- Kategori
- Felsefe
Maddenin ruhu
Vücuttaki atomların içindeki ruhtan yakınlık sağlıyor. Demokriot atomların içinde ruhun olduğunu söylüyor.. Bu doğru. Madde moleküllerden oluşuyor. İlkel DNA’nın dizilişi moleküle yakınlığından dolayı. DNA içindeki molekülü yansıtıyor. DNA da bir bilinçlenme varsa tözündeki molekülde haylice var. DNA vücudu oluşturuyor. Ve ruhu rabıtalaması molekülün DNA’yı rabıtalamasıdır. Ruhun vücut maddesine rabıtası atomların içindeki ruhtandır. Yakınlık olduğu için rabıta var.Atom içi ruh atom dışı vücut ruhunu çekiyor. Bu iki kutuptan biri artı (o vücut ruhu) diğeri eksi kutup (atom içi ruh) Böylelikle neden ruhumuzla vücudumuzdan çıkıp gezemiyoruzun yanıtı ortaya çıkıyor. Öyle bir rabıta (çekim) var ki insan iradesi o jullü aşamıyor.

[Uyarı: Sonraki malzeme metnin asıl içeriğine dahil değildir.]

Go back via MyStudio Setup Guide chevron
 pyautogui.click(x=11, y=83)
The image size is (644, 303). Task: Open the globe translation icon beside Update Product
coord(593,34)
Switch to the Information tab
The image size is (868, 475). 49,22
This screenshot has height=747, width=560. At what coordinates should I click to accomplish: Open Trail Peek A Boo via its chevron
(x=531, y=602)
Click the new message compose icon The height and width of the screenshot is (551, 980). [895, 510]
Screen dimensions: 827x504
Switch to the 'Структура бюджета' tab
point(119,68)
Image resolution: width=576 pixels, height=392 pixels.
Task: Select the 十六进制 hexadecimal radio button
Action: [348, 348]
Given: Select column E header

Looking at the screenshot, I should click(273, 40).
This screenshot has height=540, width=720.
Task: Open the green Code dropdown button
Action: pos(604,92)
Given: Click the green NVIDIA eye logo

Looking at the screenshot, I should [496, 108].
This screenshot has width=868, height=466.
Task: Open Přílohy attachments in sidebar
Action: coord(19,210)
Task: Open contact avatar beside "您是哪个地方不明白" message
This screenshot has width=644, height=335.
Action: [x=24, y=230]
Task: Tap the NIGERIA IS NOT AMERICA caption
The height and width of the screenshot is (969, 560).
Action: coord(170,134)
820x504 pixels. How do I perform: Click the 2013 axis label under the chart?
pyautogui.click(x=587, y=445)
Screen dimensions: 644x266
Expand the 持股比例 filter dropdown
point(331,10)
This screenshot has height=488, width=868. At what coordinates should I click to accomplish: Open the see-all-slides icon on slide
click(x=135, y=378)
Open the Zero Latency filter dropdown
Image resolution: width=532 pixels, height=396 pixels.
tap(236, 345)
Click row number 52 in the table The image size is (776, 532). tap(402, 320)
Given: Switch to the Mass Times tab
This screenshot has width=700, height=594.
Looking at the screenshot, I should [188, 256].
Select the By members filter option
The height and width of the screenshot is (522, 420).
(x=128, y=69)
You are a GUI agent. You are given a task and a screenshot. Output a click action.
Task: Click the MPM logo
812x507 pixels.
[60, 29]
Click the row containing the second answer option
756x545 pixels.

Ruh hareketten meydana gelmiş. Bu şu şekilde. Uyurken hareket yavaşlıyor. Atomdaki nötron ve protonlar o kadar hızlı ki, insanın yaşarken ruhunun olmaması mümkün değil. Ruhun tözünde zerrecikler var. Buna nur taneleri denir. Nur tabiatta ışık tayfının en düşük frekanslısı. O nur yüzden düşünceye hitap ediyor.
Onur taneleri ise her biri kendi içinde bağımsız, ama kendi içindeki görünmez ve gizli hattı öz ruha aktarıyorlar. Ayrıca nur zerrecikleri sterilizedir. Bir taşın içinden geçebilir. Bu da ruhların vücutsuz halleriyle duvarlardan geçmelerini veya uçmalarını sağlıyor. Nur zerreciğinin frekansı görünmez ve gizli hatların frekansından da düşüktür.
O yüzden nur zerrecikleri hatlara kolaylıkla hükmedebiliyorlar. İşte insanoğlunun öz ruhu sonsuzdan ve sonsuz evrenden yaratılmış. Ve yok oluşlarından geçmiş. Duvarda ki dairede elektronu görmüş. Elektrona elini uzatmış. Oradaki yazıları okumuş. İşte bu düşüncenin ezoterik oluşudur. İsis’in hiyeroglifinde bir şeyler dönüyor. O hiyeroglife bakarken düşünce fiil değil inanç üretiyor. İnanırsak o hiyerogliflerde neler döndüğünü görürüz. Hatta çizdiğimiz bir daireden düşündüğümüz boyutlara kapı açabiliriz. Gizem hiyeroglifleri salt şekilde görmekte yatıyor. Bu da inanç isteyen bir şey.